The controversial case of TemplateTypeParmDecl

Now consider the same example with replacing the NonTypeTemplateParmDecl with TemplateTypeParmDecl, the AST behaves correctly and as expected without any other dependencies on the outer context.

mizvekov commented 5 months ago

The default DeclPrinter is not at fault here. You are asking it to print a canonical type, and that's the information there.

If you are dumping the whole AST of a program, then you are going to find canonical types and references to canonical template parameters. There is no helping that.

If you are talking about seeing these 'type-parameters--' in the as-written portion of compiler issued diagnostics, then that's a bug, and we have to fix these one by one.

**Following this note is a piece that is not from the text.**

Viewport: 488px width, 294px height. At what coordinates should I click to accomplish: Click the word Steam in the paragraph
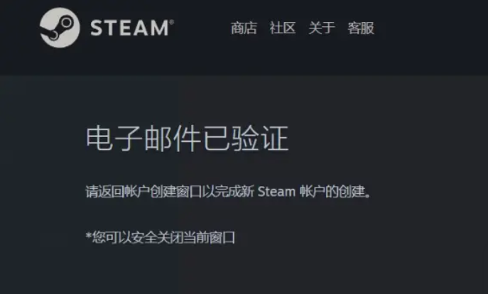276,191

deadlocklogic commented 5 months ago

If you are talking about seeing these 'type-parameters--' in the as-written portion of compiler issued diagnostics, then that's a bug, and we have to fix these one by one.

Yes indeed, these are pretty annoying while printing a type but wouldn't solve the problem, as ns::Template2 in:

namespace ns1 {
    template <typename TA1, bool TA2>
    struct Template1 {};
    template <typename TB1, bool TB2>
    struct Template2 {};
    template <typename U1, bool U2, bool U3>
    struct Template2<Template1<U1, U2>, U3> {};
}

is printed as ns1::Template2<ns1::Template1<type-parameter-0-0, TA2>, U3> instead of ns1::Template2<ns1::Template1<type-parameter-0-0, U2>, U3> (independently on how expressions are represented in the AST, and disregarding the fact of unresolved arguments 'type-parameters--').

Ie this printer would dig down an expression and ignore any non-structural parts.

So the current DeclPrinter behavior is kind of broken: when I need to print types I am not really concerned on how expressions are expressed in the AST, rather than getting a valid string (which hopefully can be processed/parsed/used in code generation etc).

Expressions in clang are not uniqued and we don't build a canonical form for them Also, uniquing them in their current form would yield little benefit, since they carry their source locations.

So when we need to build a canonical TemplateSpecializationType which has a template argument of expression kind, we choose the first expression encountered as a placeholder, and the TemplateSpecializationType is uniqued based on a canonical profiling of that expression.

So currently, what is the best way to obtain a valid fully qualified notation of a decl (considering template arguments in case this is a template)?

Actually I am working on a tool and which needs to construct parallel raw templates but these synthetized templates may appear in a different namespace/context. So using a modified default type/decl printer, I can obtain at best:

namespace custom_ns {
    template <typename TA1, bool TA2>
    struct Template1 {};
    template <typename TB1, bool TB2>
    struct Template2 {};
    template <typename U1, bool U2, bool U3>
    struct Template2<::ns::Template1<U1, TA2 /*This is so unwanted/ breaks the compilation*/>, U3> {};
}

Anything to do here, or I have to wait for a better printer, or maybe fixing the mechanism as mentioned in tagged issue?

mizvekov commented 5 months ago

Anything to do here, or I have to wait for a better printer, or maybe fixing the mechanism as mentioned in tagged issue?

I believe this old patch of mine gets you almost there: https://github.com/mizvekov/llvm-project/commit/252f292ed22dd374aa177faaf18bab1a32199cfe

It's on my TODO list to rebase and create a PR for this soon.

Except that, in that patch, I chose not to preserve the as-written expression, as that would mean we would basically never be able to unique those CanonicalTemplateSpecialziationTypes.

But that patch would have those TSTs carry a converted argument list which is fully sugared.

For example, that list would have a converted argument list, in which this argument would be represented by a Declaration kind of TemplateArgument pointing to the NTTP decl as written.

Though again in that patch, the converted argument list is not wired to the AST dumper.